Abstract Purpose Dive-induced cardiac and hemodynamic changes are caused by various mechanisms, and they are aggravated by cold water. Therefore, aging divers with pre-existing cardiovascular conditions may be at risk of acute myocardial infarction, heart failure, or arrhythmias while diving. The aim of this study was to assess the effect of a single decompression CCR dive in arctic cold water on cardiac function in Finnish technical divers. Methods Thirty-nine divers performed one identical 45 mfw CCR dive in 2–4 °C water. Hydration and cardiac functions were assessed before and after the dive.

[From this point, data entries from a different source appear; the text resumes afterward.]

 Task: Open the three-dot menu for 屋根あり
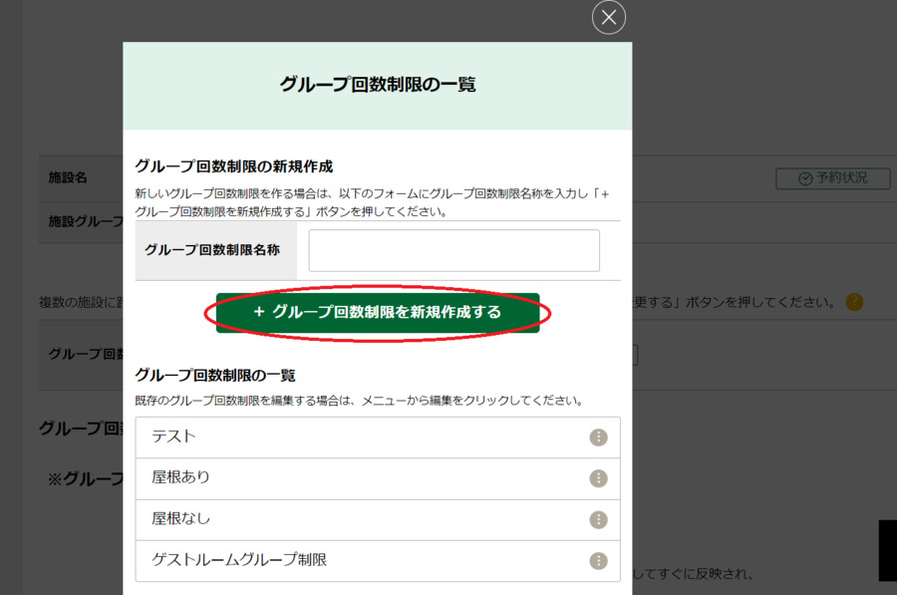tap(598, 478)
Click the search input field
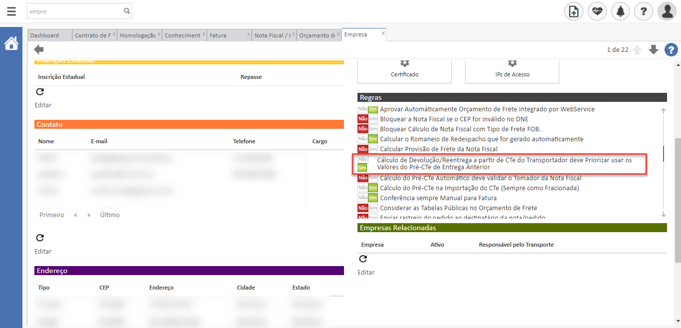This screenshot has width=681, height=328. click(75, 10)
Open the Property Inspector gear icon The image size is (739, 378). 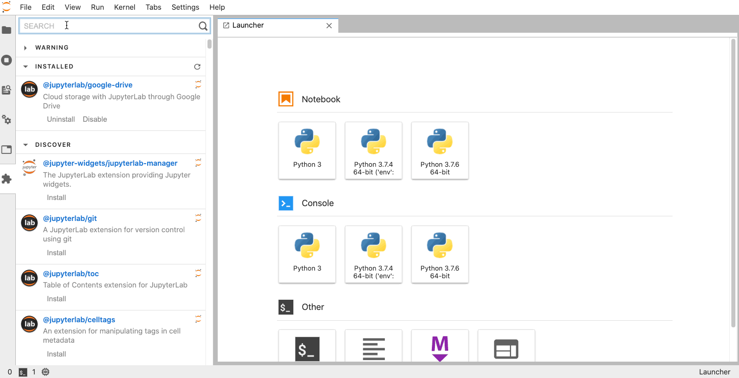[7, 120]
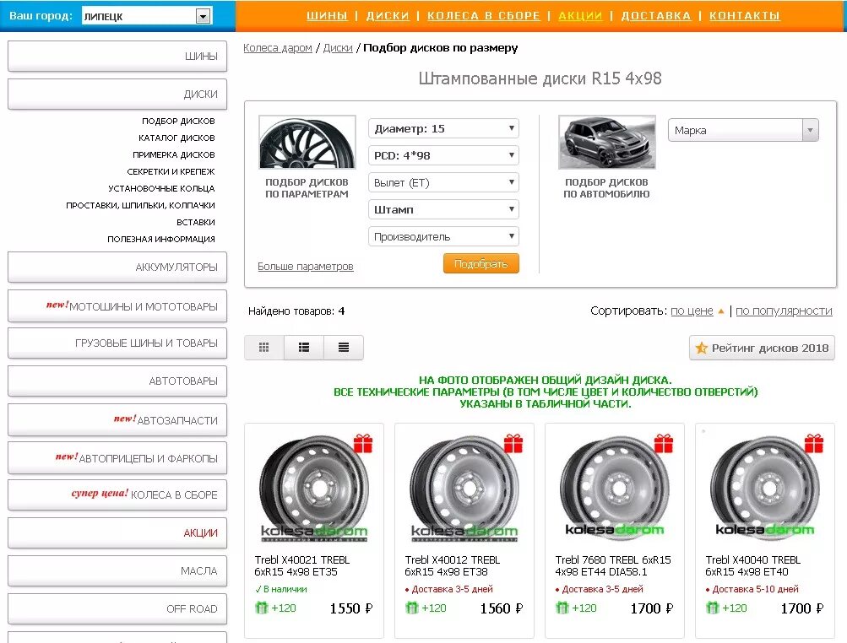
Task: Open the PCD: 4*98 dropdown
Action: click(x=443, y=155)
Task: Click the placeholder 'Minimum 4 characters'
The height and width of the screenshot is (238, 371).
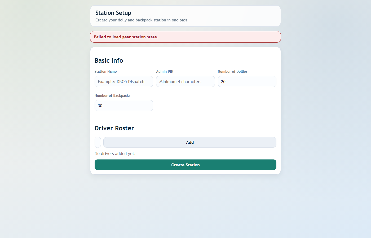Action: [180, 81]
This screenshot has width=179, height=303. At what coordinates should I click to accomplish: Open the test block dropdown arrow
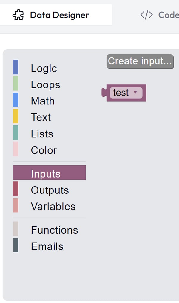(x=135, y=93)
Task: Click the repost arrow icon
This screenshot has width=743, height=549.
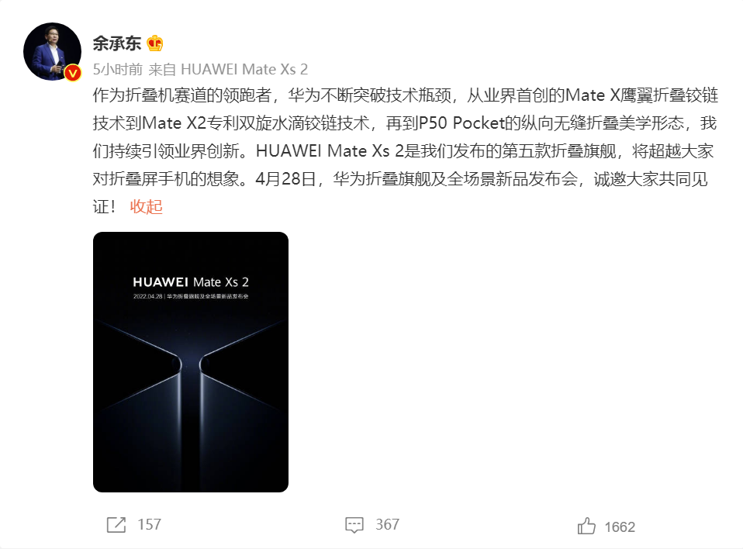Action: pos(116,525)
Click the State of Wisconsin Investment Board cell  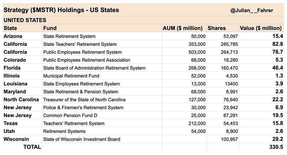(82, 139)
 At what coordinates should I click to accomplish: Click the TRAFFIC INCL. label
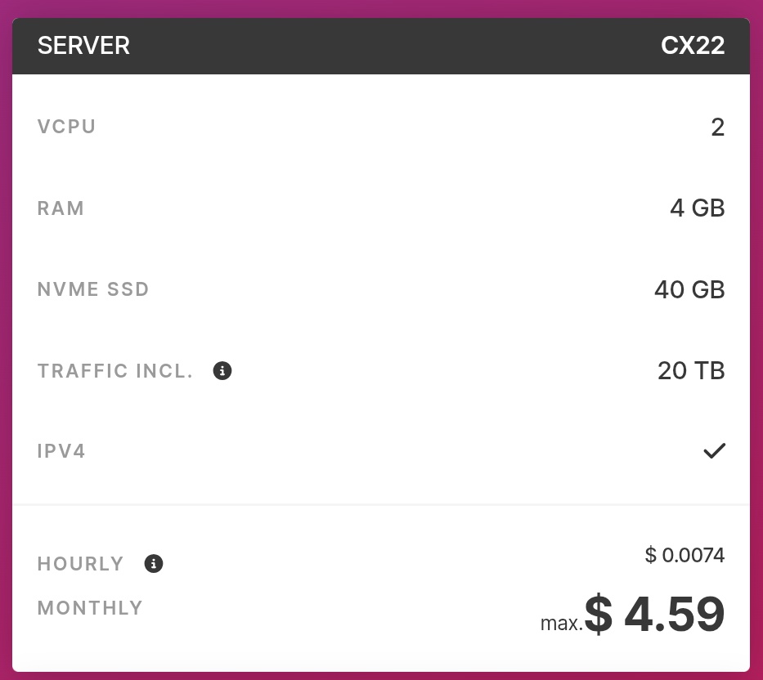(x=115, y=370)
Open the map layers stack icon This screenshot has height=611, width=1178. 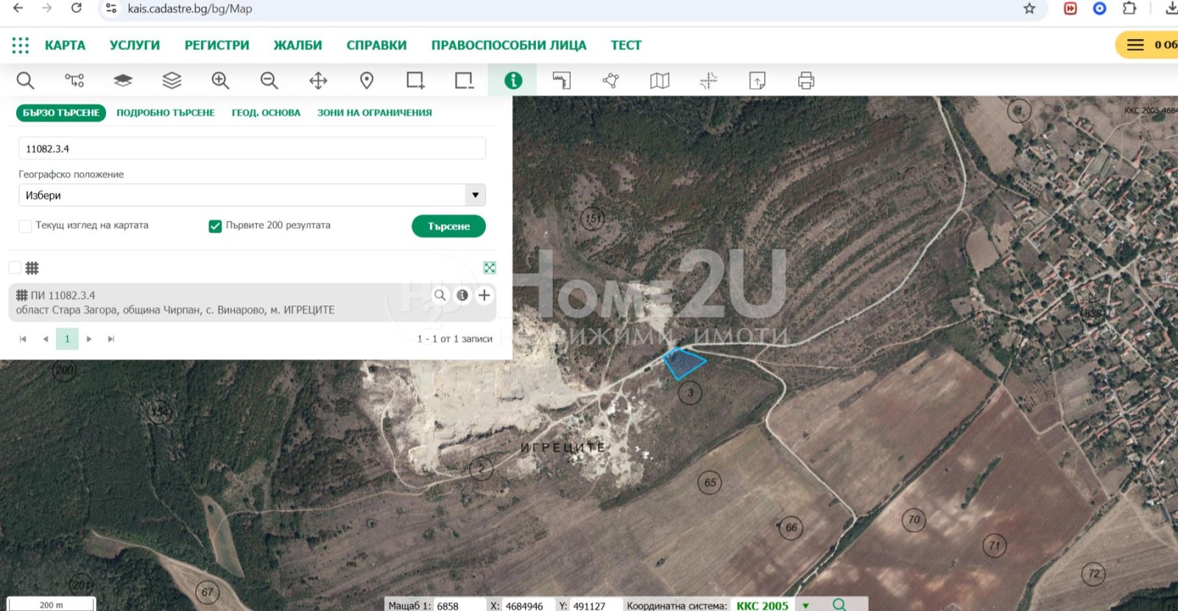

Detection of venous gas embolization was performed within 120 min after the dive. Results The divers were affected by both cold-water-induced hemodynamic changes and immersion-related fluid loss. Both systolic and diastolic functions were impaired after the dive although the changes in cardiac functions were subtle. Venous inert gas bubbles were detected in all divers except for one. Venous gas embolism did not affect systolic or diastolic function. Conclusion A single trimix CCR dive in arctic cold water seemed to debilitate both systolic and diastolic function. Although the changes were subtle, they appeared parallel over several parameters. This indicates a real post-dive deterioration in cardiac function instead of only volume-dependent changes. These changes are without a clinical significance in healthy divers. However, in a population with pre-existing or underlying heart problems, such changes may provoke symptomatic problems during or after the dive.